Although a viewer would have to be extremely gullible to think of Hogin as a Realist, what gives her over-the-top imagery its power is the capacity to get skeptics to see the world as an alien landscape, a world filled with enough befuddling wonder to fill a lifetime or two. Oscar Wilde’s conviction that a good lie is worth its weight in gold takes compelling shape in Hogin’s outlandish menagerie of misfits.

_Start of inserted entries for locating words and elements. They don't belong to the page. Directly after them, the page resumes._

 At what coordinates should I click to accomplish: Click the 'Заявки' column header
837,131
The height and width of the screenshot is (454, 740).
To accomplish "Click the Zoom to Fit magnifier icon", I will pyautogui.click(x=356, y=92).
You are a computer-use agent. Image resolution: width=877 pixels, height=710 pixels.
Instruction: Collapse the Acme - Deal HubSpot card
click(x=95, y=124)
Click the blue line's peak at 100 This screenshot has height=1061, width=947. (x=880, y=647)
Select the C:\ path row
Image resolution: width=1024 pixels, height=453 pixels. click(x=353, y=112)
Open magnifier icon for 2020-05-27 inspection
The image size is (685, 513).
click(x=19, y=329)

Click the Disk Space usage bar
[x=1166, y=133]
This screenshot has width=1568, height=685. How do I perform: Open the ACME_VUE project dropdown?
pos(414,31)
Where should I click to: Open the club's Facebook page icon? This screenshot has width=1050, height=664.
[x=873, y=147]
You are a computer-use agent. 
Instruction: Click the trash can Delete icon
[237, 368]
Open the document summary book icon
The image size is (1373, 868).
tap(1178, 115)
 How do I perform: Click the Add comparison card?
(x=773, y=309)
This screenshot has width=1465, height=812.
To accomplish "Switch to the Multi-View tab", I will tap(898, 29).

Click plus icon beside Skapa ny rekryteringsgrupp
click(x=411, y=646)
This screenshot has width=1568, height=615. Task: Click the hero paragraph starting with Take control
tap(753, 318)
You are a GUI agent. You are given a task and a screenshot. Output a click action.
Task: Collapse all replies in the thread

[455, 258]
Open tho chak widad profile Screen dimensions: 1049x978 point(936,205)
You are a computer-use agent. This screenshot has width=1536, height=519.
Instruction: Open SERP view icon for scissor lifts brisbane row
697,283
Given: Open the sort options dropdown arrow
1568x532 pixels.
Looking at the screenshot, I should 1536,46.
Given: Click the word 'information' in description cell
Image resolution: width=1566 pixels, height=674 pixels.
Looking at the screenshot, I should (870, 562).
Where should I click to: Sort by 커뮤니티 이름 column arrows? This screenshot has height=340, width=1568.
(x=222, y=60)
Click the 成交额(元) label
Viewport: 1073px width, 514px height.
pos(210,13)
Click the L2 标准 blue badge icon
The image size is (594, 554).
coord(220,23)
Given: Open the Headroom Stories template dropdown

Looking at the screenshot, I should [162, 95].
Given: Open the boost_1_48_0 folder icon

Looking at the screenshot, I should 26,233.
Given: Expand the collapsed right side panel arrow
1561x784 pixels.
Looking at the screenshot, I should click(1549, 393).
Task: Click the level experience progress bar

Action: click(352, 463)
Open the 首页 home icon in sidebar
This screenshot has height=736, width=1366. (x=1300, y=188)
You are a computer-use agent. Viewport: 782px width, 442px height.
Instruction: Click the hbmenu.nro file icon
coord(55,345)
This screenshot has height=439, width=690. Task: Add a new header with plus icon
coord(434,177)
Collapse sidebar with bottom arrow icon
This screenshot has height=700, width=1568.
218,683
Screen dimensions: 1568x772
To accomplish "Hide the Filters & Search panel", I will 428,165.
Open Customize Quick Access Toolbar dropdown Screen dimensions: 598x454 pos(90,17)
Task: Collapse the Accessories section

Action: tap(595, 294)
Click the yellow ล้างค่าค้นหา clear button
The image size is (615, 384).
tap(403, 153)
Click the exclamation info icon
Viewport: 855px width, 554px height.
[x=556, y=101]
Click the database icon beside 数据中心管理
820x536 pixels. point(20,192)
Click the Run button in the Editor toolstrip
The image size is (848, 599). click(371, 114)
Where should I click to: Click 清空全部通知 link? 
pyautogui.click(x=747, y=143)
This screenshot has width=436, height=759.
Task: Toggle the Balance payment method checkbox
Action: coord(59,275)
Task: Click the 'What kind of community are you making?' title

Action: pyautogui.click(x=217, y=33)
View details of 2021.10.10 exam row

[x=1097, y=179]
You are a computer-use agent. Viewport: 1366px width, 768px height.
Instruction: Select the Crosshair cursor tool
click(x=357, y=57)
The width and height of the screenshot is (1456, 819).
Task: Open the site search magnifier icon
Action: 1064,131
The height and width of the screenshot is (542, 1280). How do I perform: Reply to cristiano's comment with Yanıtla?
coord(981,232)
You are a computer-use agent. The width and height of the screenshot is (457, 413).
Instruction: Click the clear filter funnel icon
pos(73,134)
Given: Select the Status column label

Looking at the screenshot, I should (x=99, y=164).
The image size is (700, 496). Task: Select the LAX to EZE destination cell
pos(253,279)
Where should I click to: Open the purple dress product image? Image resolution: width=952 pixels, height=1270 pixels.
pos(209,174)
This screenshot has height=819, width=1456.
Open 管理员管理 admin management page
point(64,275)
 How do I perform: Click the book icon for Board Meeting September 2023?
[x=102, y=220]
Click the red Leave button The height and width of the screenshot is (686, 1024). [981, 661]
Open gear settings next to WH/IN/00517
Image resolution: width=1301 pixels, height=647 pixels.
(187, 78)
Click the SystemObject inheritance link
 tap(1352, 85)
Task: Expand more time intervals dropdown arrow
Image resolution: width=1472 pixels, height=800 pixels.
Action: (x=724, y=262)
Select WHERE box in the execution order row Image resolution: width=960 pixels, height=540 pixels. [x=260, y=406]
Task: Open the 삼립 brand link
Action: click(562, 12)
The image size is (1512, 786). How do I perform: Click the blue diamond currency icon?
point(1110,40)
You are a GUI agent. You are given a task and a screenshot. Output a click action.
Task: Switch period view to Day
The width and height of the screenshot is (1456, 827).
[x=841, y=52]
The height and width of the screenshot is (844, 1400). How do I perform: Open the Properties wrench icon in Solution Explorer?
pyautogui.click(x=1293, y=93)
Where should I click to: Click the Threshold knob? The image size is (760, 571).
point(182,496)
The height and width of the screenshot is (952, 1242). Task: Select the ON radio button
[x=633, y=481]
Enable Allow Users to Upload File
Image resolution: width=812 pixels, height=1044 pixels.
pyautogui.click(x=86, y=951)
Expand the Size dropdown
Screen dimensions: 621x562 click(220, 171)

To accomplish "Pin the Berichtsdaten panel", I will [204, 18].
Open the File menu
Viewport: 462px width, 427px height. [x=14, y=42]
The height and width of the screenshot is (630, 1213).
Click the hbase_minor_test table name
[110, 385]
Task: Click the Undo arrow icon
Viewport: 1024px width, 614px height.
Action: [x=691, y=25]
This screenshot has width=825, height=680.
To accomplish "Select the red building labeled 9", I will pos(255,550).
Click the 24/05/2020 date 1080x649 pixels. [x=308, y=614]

Birds whose fluorescent plumage puts male peacocks to shame occupy center stage in her phantasmagoric paintings. Through Hogin’s technical bravura and conceptual kinkiness, these beastly creatures do not fly so much as levitate. Barely brushing the lush, mushroom-pocked grounds with their ruffled tail feathers, their barbed feet flop around in the air as their backs arch in ecstasy.
Out of the mouths of many pour torrents of glistening bubbles. While rabid dogs from the Dark Ages (not to mention the Renaissance) are called to mind, the tiny soap bubbles that accompanied Lawrence Welk’s orchestra also lie behind Hogin’s multilayered paintings. Dreadful disease and vacuous entertainment cross paths in sumptuous pictures of a world gone wrong.
Hogin’s gilded frames make this point metaphorically. Studded with fake eyeballs and the claws of hawks, these borders between the worlds inside and outside the paintings assert that if art doesn’t grab your eye it can’t do much with your mind. Attuned to the slippery border between reality and fantasy, her theatrical pictures of fabulous creatures resonate most deeply by giving shape to delightful nightmares.